Dear All, i have tried to get answer in the official topics on hp site, but no reply. May be you can help or advise.
I am trying to test Vertica. For tests I have one table with many id’s, and few sums and dates. Table contains ~100millions of rows. This is similar to real fact table.
So I have something like
Id_unique,
country_id (cardinality 60),
city_id (cardinality 150)
source_id ( cardinality 2)
sex_id
personal_id (cardinality over 2millions)
family_id (cardinality over 1 millions)
document_id (cardinality over 20millions)
<…>
Pay_Date (integer, ~10 years)
Amount (numeric)
Huge number of my reports needs to answer queries like:
select city_id, sum(amount) as suma, count(distinct personal_id) AS receivers, count(distinct family_id) AS families, count(distinct document_id) AS times
from big_table group by city_id order by city_id where pay_date <=YYY and pay_date >=XXX
(Business meaning: how much money paid per city, how many different persons got money, how many different families got money, now many payments done)
I am getting answer to my queries in ~30sek. I would like to achieve speed of 5-7 seconds.
For test I was using one node. I have tried to run 2Core, 2GB and 4Core, 4GB virtual machines.
I have created table, loaded data and have Database Design (Comprehensive, using several test SQLs).
Is there anything what I can do to speedup of my queries?
Will it be faster if I will try to add one more node?
Is my amount of data (about 30GD of raw data) at all reasonable to add more nodes?
I have tried to do partitioning by country_id (and running select using group by country, instead of group by city_id) but speed become even worse (compare to speed without partitioning).
Thank you for your advice what can I try to do in order to get better speed!
How to optimize
Moderator: NorbertKrupa
-
- Intermediate
- Posts: 149
- Joined: Mon Apr 30, 2012 10:04 pm
- Location: New York
- Contact:
Re: How to optimize
Have you run DBD on your table/queries? Are you seeing any spilling of the group by to disk? You are below the minimum memory requirements for Vertica as well.
Re: How to optimize
Hi ,
** your query isn't valid ( where needs to be before the group by )
First try to partition base on the pay_date column or function on this column so it will create daily or monthly partitions and as a result Vertica will use partition pruning and won't scan the entire table .
Second create a projection which sort by pay_date,city_id,document_id,family_id,personal_id,amount
Third try to split the query to several distinct and sum queries and use more projection to support those queries .

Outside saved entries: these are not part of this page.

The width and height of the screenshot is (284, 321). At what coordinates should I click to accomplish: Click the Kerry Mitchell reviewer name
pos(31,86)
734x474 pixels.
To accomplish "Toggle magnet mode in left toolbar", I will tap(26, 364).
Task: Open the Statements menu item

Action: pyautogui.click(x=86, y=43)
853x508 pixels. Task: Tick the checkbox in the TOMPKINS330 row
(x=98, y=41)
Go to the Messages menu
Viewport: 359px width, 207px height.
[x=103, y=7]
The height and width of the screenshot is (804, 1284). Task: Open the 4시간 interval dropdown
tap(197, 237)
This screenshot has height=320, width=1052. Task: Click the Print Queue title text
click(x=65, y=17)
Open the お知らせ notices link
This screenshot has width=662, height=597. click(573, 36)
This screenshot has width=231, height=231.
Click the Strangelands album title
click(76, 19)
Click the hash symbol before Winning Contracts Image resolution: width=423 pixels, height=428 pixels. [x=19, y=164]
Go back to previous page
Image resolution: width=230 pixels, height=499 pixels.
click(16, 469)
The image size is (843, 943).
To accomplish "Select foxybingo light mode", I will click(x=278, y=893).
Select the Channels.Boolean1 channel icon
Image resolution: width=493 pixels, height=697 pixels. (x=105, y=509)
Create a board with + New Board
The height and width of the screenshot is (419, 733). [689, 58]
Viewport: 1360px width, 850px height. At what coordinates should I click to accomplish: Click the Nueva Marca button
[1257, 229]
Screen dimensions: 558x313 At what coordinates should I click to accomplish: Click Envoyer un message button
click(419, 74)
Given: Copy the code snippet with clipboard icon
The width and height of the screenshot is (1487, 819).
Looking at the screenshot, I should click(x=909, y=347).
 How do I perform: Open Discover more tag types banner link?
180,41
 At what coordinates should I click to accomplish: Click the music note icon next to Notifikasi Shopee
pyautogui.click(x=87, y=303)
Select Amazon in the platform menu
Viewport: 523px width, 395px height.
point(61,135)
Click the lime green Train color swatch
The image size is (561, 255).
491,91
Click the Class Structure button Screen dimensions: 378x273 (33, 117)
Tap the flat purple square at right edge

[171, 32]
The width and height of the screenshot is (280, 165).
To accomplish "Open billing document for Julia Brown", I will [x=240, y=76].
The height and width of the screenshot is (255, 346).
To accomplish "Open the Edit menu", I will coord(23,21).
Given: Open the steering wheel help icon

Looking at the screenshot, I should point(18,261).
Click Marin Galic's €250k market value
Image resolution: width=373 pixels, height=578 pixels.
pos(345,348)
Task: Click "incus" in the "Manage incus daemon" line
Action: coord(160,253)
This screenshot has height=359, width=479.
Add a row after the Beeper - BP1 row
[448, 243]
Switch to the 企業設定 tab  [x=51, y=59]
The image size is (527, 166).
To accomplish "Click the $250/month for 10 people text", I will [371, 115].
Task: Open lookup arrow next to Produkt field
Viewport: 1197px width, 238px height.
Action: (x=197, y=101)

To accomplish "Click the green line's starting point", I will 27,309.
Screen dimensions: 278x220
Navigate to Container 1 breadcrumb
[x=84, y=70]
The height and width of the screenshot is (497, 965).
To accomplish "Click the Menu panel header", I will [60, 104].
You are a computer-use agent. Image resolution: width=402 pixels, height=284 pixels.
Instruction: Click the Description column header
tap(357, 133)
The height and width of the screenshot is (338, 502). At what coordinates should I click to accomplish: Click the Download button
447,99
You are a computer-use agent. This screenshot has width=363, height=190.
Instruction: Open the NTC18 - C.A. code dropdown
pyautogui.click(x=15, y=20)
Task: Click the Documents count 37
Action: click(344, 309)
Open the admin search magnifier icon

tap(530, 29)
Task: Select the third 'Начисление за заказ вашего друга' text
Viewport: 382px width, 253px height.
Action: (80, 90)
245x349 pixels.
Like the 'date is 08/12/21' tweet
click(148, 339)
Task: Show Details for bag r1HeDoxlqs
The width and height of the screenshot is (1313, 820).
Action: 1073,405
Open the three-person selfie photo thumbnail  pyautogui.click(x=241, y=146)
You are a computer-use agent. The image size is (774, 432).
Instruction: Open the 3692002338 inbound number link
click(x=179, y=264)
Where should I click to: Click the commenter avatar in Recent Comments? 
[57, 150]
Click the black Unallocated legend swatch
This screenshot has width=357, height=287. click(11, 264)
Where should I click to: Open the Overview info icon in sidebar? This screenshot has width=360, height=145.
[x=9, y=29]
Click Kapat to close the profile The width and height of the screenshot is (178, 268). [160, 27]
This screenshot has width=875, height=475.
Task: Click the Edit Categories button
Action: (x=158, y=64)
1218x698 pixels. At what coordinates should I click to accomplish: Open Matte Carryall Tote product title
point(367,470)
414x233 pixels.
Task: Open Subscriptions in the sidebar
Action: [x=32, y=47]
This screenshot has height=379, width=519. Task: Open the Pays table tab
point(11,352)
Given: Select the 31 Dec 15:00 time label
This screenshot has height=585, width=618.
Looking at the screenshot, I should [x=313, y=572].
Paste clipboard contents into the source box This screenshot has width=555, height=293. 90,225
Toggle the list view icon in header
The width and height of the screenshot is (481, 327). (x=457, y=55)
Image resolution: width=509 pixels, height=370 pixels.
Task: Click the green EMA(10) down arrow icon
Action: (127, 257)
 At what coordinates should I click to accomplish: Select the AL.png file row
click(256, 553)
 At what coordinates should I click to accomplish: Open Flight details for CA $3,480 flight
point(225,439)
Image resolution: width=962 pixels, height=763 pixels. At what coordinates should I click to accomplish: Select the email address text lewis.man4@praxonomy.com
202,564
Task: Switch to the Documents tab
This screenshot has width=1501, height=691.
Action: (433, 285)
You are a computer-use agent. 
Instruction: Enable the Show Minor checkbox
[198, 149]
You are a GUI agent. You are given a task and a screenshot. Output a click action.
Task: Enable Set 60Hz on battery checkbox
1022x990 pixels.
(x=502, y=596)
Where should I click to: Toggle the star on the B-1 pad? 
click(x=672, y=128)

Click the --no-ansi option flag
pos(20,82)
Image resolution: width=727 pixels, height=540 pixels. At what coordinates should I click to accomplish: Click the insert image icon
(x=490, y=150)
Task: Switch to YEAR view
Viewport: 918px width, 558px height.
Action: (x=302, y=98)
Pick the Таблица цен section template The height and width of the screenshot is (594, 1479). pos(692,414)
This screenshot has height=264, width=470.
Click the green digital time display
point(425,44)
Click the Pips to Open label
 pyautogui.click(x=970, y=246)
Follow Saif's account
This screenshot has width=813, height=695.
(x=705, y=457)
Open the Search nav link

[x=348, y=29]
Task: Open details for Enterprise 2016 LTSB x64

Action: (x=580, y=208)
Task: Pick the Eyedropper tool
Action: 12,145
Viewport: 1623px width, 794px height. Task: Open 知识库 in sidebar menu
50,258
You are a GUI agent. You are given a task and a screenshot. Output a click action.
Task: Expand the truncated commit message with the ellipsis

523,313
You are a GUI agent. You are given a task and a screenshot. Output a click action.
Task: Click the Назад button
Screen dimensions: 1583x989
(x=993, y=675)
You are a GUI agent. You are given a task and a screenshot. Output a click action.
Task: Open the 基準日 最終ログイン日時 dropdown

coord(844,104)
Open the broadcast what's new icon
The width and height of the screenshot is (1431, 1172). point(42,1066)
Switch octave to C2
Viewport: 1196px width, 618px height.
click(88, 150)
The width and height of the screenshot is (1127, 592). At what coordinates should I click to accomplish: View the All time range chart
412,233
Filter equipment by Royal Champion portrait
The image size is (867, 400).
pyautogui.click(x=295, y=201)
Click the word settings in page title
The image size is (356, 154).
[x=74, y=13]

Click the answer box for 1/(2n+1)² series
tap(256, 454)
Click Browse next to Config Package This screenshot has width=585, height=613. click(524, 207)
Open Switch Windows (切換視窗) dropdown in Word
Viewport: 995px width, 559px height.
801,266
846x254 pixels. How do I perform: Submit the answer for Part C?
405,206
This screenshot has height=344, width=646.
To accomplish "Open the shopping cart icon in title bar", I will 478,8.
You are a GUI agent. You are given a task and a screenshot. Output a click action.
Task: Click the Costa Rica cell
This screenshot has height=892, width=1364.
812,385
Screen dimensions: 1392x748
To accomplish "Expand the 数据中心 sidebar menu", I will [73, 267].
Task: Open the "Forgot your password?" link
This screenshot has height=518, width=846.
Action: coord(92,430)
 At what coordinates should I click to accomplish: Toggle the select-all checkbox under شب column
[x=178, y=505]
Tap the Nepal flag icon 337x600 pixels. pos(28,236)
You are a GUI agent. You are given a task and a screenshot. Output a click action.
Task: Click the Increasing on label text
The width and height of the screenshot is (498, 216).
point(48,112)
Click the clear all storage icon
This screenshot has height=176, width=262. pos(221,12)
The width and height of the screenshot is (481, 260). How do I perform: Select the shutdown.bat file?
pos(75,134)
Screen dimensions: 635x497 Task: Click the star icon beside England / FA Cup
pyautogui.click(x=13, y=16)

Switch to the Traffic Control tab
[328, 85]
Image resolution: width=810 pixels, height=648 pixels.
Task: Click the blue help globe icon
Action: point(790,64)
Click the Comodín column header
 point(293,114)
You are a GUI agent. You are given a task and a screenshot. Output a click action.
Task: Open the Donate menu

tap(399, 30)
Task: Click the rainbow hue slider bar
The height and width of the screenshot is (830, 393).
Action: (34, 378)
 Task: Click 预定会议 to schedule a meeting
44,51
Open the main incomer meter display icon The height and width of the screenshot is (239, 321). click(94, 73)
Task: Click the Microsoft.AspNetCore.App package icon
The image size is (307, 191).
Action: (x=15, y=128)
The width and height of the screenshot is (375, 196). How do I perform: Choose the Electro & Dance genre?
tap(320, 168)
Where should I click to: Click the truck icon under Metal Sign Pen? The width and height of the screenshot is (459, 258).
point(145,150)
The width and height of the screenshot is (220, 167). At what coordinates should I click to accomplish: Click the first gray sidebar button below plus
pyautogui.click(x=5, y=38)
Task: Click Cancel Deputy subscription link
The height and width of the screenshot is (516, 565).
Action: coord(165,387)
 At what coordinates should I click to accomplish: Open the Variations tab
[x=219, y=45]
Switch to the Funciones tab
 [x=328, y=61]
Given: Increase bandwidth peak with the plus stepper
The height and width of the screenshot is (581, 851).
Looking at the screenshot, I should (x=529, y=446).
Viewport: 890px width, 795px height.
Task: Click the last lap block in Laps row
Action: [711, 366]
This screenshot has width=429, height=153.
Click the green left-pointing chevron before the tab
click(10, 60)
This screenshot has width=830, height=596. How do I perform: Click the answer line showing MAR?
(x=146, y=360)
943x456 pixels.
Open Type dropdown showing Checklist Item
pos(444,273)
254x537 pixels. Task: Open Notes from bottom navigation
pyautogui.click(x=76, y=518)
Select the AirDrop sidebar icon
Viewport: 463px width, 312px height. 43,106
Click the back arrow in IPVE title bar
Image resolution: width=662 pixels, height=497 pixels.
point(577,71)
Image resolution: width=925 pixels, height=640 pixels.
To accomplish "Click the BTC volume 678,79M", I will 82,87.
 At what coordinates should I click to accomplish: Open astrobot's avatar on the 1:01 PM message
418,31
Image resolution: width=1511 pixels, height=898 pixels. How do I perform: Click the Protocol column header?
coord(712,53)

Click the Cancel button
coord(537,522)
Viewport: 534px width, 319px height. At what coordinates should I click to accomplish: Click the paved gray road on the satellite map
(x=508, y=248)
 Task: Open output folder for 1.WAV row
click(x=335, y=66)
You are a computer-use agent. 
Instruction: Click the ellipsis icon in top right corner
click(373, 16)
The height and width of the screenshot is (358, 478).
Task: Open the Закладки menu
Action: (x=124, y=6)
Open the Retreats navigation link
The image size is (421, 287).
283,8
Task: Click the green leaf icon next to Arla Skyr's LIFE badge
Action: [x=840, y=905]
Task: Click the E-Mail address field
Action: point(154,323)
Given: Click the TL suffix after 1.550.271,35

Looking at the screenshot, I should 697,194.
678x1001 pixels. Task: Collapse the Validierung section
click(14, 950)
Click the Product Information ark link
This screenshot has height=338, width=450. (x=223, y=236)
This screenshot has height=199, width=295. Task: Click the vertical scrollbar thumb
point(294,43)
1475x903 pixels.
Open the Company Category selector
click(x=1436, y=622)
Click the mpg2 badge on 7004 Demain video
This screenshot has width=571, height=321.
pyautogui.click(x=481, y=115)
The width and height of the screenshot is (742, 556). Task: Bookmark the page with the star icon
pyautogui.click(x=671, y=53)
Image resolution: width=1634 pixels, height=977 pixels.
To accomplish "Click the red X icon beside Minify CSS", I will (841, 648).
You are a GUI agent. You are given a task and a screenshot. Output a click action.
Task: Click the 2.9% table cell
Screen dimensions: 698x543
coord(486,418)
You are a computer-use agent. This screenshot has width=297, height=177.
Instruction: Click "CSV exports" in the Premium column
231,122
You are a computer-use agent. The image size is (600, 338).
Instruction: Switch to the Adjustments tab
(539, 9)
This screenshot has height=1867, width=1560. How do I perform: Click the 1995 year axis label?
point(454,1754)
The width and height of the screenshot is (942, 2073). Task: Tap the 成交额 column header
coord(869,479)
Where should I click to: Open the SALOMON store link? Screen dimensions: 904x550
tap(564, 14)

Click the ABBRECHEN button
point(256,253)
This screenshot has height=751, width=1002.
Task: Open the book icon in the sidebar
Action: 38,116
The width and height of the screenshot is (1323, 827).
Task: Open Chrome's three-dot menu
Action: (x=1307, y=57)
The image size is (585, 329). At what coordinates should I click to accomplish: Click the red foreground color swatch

for example : select city_id, sum(amount) as suma from big_table where pay_date <=YYY and pay_date >=XXX group by city_id order by city_id
projection order like pay_date,city_id ,amount will give you good response time .
let us know if it helped
p.s
and yes yes yes use dbd also
Zvika
** your query isn't valid ( where needs to be before the group by )
First try to partition base on the pay_date column or function on this column so it will create daily or monthly partitions and as a result Vertica will use partition pruning and won't scan the entire table .
Second create a projection which sort by pay_date,city_id,document_id,family_id,personal_id,amount
Third try to split the query to several distinct and sum queries and use more projection to support those queries .
for example : select city_id, sum(amount) as suma from big_table where pay_date <=YYY and pay_date >=XXX group by city_id order by city_id
projection order like pay_date,city_id ,amount will give you good response time .
let us know if it helped
p.s
and yes yes yes use dbd also
Zvika
Re: How to optimize
Zvika, jpcavanaugh
thank you a lot for your reply. I will try to check your suggestions and tell result. I am traveling - therefore there may be some pause in my answers, but I will definitely reply.
Some few comments:
Zvika, yes - my sql was with mistake, I have not copied it, but was writing from memory. In real SQL "where" is in right place
DBD - you mean Database Designer? I have tried to do it, but noticed that for some reason test query was not accepted. I will check what was a reason. I thinking that may be it is "distinct" issue. Database designer was writing something like "SQL cannot be used for optimization due to it's nature". But I will check.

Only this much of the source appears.